In the more recent AUVSI analysis, agricultural applications accounted for 106 out of 500 applications. But as a sector it comes in third overall, behind “general aerial surveying” (128) and “general aerial photography” (125) — two broad categories that encompass most of the commercial drone industry in the U.S.

The distinction between “surveying” and “photography” is essentially the difference between data and imagery. Surveying is 3D topographical maps or the collection of multispectral data, while photography encompasses the collection of standard imagery or videography, often used for real estate marketing purposes. (Incidentally, real estate—though not considered its own industry segment—was mentioned in 153 of the first 500 applications).

The numbers further indicate a more diverse adoption of drone technology in the commercial world than envisioned just a few years ago.
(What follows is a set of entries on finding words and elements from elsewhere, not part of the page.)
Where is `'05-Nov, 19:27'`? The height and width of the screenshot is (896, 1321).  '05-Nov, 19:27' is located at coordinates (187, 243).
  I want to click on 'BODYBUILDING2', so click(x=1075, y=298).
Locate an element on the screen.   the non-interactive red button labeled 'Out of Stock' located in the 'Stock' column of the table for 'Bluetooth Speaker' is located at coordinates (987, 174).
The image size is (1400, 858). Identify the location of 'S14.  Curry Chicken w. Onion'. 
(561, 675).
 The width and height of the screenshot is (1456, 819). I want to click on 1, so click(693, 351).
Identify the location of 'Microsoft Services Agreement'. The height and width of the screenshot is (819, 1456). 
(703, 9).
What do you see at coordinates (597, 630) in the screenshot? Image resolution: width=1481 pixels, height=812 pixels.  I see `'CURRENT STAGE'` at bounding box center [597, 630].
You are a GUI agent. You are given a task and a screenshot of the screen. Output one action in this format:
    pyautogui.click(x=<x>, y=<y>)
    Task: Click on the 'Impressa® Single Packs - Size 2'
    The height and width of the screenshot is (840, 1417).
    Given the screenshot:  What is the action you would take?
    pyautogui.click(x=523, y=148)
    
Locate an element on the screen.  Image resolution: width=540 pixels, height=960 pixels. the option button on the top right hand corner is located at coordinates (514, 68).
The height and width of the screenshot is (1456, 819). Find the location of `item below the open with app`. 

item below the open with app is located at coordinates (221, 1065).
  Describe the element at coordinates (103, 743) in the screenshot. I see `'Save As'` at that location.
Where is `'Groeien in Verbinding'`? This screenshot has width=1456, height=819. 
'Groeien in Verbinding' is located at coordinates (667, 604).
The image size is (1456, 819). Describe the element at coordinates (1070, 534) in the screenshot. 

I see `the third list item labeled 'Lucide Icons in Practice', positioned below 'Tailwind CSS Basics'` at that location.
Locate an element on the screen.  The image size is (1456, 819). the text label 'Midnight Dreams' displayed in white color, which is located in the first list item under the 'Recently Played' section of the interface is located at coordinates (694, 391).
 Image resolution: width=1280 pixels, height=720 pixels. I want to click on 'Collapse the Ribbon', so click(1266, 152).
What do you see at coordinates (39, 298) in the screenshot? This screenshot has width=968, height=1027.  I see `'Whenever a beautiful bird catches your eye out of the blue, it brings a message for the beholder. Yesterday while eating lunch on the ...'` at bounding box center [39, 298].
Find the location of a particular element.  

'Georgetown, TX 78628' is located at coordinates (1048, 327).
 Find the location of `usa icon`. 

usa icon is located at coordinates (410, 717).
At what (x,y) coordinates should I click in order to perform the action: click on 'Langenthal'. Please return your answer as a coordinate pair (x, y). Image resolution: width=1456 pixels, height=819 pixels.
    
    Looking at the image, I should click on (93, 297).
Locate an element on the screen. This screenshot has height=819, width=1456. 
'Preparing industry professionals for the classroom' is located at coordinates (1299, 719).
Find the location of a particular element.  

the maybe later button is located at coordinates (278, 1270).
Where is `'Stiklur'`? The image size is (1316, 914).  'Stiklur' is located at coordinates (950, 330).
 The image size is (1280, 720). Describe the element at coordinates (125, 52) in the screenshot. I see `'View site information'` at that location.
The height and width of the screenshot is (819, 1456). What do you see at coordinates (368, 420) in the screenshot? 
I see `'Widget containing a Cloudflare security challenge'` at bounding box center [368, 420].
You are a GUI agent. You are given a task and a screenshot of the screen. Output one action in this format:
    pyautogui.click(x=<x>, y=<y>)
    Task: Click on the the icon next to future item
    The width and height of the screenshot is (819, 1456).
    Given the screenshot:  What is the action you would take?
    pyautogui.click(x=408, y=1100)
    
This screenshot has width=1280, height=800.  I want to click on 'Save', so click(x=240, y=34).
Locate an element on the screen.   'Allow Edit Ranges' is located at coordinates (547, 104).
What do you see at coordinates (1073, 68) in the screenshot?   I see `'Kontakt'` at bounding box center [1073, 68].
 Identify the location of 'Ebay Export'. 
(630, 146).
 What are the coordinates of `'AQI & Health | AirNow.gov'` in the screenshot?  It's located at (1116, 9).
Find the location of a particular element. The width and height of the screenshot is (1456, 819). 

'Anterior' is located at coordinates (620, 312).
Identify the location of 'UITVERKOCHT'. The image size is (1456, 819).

The construction industry accounted for 74 of the first 500 commercial exemptions, followed by utility inspection (69) and film and television (65), where drones have supplanted the costly manned aircraft previously used to capture aerial imagery. “Bottom line, the data shows there is a mature commercial UAS market that is waiting to take to the sky,” AUVSI CEO Brian Wynne says.

Perhaps the most interesting data point in AUVSI’s analysis has less to do with the particular kinds of businesses moving into the commercial drone space, but their relative size. Eighty percent of the first 500 exemptions were granted to small businesses rather than their larger, corporate counterparts.

Why that is isn’t exactly clear, though Wynne notes that there’s a lot of room for startups to run alongside larger, established companies by providing “drones as services.” The growing market involves companies leasing drones to other companies that want to utilize drone data, but may not wish to invest in their own drone hardware and capabilities.

While 500 commercial drone use permits makes for a relatively small sample size from which to judge an industry that’s still finding its legs in the U.S., Wynne says an ongoing analysis of the second 500 exemptions indicates that current trends—such that they are—are holding steady. “I can’t say too much except that a lot of the trends are continuing,” Wynne says. “But we have noticed a few new applications for the technology, which we will describe in the next report.”

By the time that analysis becomes available the industry is on pace to have hundreds of new entrants in the commercial drone space. The FAA received 2,500 applications thus far, and a summary approval process introduced earlier this year—in which similar applications are batched and evaluated collectively—has accelerated the rate at which the FAA is able to approve Section 333 applications.

If current trends hold, thousands of companies will already be operating commercial drones across a wide range of industries by the time the Section 333 process is replaced by a set of universal commercial drone use regulations sometime in the first half of next year.